A l’hôpital général de référence de Kinkanda à Matadi, ils sont aussi nombreux à aller se faire soigner. La plupart des patients proviennent de Mvuadu, un quartier pauvre de Matadi. Selon Freddy Mbongo, l’infirmier titulaire « le taux de patients qui guérissent est moindre car plusieurs arrivent tard à l’hôpital’’. Grâce à l’appui financier de l’Ong American leprosery mission (ALM), une équipe de l’Institut médical évangélique va de village en village dans les zones de santé de Nsona-Mpangu et de Kimpese. Elle y projette des films sur l’ulcère de Buruli et explique qu’il peut se soigner. « C’est grâce à la sensibilisation intense, au traitement des patients lors des campagnes et la décentralisation de la lutte que la mentalité change », explique Dr Désiré Imposo, coordonnateur du programme de lutte contre l’ulcère de Buruli. Le financement a permis de former plus de 100 personnes dont des médecins, infirmiers et relais communautaires sur la maladie, les stratégies de lutte et le traitement.

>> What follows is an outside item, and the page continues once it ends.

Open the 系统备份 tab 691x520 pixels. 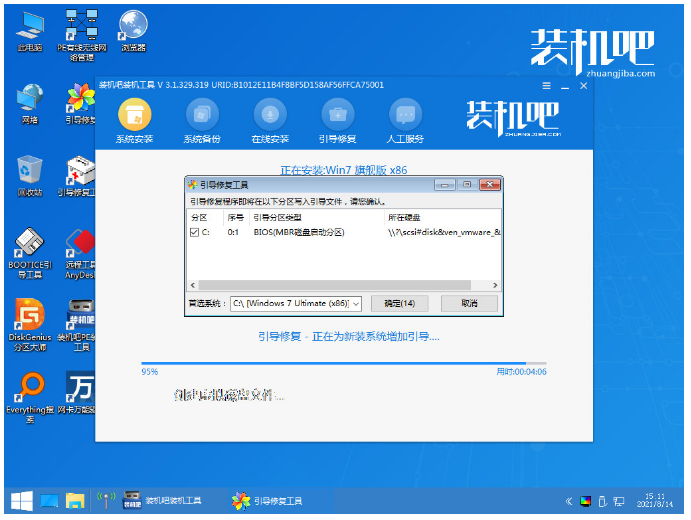[x=202, y=113]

Pour soigner l’ulcère, le patient est mis sous antibiotiques (streptomycine, Mufamycine…) mais on a aussi recours à la chirurgie pour exciser les tissus gangrénés ou corriger les défauts cutanés et les déformations. « Au bout de deux mois le malade peut être guéri ». Ce sont les témoignages des personnes guéries qui balaient peu à peu l’idée de « mbasu ». Cependant « elle doit être détectée à temps », affirme Dr Imposo. Car lorsque le patient est pris en charge en retard, sa réadaptation est difficile et parfois il devient invalide. Plusieurs d’entre eux ont eu un membre amputé.

Frein à la lutte

Malgré ces progrès, de nombreux malades restent convaincus qu’ils ne peuvent être guéris que par des tradipraticiens. Ces derniers passent dans des médias pour proposer des traitements. Comme cette maman, non loin de l’IME. Dans sa maison, des malades attendent d’être soignés. Les patients paient entre 50 $ et 100 $. « Mon mari était dans un état critique, aujourd’hui, il va de mieux en mieux », affirme Henriette. Une autre femme affirme avoir « fait la volonté de mon mari. Il ne voulait pas de l’hôpital car pour lui cette maladie ne guérit que traditionnellement ». Autre frein à la lutte, les féticheurs. Ils n’hésitent pas à inviter la population à venir se procurer le « mbasu » en vue de le jeter à qui ils veulent.